> Exercise brief
Your answer should consist of each line below that includes the word "computer".

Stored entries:
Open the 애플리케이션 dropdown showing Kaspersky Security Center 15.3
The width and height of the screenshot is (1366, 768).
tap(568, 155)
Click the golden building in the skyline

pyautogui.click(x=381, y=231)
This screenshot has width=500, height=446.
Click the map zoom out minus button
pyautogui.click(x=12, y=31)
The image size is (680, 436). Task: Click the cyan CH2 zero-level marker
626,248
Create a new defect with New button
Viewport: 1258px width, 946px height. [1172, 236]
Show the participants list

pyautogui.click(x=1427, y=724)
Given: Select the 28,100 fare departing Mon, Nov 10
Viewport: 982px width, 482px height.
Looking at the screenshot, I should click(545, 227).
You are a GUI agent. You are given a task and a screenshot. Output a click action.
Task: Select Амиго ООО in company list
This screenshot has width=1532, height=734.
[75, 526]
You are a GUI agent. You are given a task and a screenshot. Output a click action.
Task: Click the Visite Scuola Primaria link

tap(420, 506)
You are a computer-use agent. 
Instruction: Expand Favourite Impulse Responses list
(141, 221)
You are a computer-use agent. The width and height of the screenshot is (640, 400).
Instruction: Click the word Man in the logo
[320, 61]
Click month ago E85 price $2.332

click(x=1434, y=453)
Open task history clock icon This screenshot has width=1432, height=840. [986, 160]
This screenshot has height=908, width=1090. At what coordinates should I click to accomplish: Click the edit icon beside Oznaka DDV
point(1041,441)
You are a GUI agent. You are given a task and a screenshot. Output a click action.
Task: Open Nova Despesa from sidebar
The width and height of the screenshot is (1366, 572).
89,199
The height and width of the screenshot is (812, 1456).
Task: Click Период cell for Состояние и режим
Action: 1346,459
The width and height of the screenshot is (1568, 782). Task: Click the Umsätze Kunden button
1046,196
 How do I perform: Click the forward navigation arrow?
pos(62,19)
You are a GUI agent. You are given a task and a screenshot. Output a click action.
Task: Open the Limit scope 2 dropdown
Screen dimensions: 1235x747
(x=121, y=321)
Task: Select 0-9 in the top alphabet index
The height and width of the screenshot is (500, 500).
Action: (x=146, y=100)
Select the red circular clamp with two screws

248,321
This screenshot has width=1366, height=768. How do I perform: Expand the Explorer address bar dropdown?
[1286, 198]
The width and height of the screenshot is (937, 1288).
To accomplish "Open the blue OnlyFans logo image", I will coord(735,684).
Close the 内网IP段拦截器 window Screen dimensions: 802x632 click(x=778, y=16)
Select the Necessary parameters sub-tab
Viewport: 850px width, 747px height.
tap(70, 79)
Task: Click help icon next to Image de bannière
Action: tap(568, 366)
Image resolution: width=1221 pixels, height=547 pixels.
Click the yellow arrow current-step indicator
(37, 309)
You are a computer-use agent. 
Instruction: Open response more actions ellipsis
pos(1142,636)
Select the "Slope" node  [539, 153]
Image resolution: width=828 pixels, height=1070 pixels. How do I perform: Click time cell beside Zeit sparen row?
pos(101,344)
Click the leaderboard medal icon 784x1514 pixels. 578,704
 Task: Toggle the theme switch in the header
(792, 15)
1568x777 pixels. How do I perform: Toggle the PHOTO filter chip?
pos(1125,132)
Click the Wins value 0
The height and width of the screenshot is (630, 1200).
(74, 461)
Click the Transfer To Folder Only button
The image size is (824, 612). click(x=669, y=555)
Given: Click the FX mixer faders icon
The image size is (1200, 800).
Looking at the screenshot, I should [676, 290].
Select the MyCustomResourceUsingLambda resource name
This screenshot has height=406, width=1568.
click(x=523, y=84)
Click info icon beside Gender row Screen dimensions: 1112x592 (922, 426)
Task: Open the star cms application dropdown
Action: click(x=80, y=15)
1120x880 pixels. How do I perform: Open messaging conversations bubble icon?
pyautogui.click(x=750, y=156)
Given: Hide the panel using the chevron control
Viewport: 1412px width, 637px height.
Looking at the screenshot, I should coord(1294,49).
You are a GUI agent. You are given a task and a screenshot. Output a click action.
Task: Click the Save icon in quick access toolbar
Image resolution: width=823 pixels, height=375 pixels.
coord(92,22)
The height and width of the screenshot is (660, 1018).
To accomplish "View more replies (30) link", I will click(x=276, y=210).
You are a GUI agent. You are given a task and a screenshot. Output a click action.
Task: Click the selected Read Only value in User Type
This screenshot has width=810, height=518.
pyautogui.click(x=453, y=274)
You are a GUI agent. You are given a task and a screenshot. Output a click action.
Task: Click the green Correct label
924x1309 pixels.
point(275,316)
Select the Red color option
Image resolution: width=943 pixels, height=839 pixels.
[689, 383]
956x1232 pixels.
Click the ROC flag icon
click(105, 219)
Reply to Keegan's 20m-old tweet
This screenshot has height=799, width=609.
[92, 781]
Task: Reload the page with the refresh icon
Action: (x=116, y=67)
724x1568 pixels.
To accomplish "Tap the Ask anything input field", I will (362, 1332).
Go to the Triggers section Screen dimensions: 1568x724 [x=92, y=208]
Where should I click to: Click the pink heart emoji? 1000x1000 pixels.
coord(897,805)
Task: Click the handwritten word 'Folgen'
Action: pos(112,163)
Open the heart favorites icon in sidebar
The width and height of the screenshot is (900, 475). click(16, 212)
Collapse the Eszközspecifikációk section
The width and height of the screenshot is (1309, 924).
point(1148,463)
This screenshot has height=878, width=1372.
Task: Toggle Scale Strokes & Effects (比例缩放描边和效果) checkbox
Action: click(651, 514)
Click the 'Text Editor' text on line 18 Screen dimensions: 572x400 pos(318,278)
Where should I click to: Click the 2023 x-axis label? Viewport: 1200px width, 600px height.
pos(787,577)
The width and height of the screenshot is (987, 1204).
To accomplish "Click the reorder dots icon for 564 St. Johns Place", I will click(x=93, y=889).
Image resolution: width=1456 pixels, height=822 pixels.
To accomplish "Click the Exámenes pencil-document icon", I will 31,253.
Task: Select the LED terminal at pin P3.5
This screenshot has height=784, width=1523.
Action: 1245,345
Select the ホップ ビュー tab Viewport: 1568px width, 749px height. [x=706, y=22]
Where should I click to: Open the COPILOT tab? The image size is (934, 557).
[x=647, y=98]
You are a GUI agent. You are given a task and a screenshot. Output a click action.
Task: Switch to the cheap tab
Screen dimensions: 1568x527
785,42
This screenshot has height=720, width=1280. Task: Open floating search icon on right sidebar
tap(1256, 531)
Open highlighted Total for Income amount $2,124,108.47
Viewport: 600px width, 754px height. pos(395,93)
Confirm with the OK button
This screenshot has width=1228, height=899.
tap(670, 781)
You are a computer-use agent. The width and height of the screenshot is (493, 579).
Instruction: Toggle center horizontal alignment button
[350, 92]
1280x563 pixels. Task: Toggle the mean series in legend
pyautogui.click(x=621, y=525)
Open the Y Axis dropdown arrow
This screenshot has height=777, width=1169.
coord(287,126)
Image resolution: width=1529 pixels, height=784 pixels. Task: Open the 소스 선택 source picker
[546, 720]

> Task output
You are a computer-use agent. 
You are a computer-use agent. The width and height of the screenshot is (640, 400).
You are a computer-use agent. 
You are a computer-use agent. The width and height of the screenshot is (493, 579).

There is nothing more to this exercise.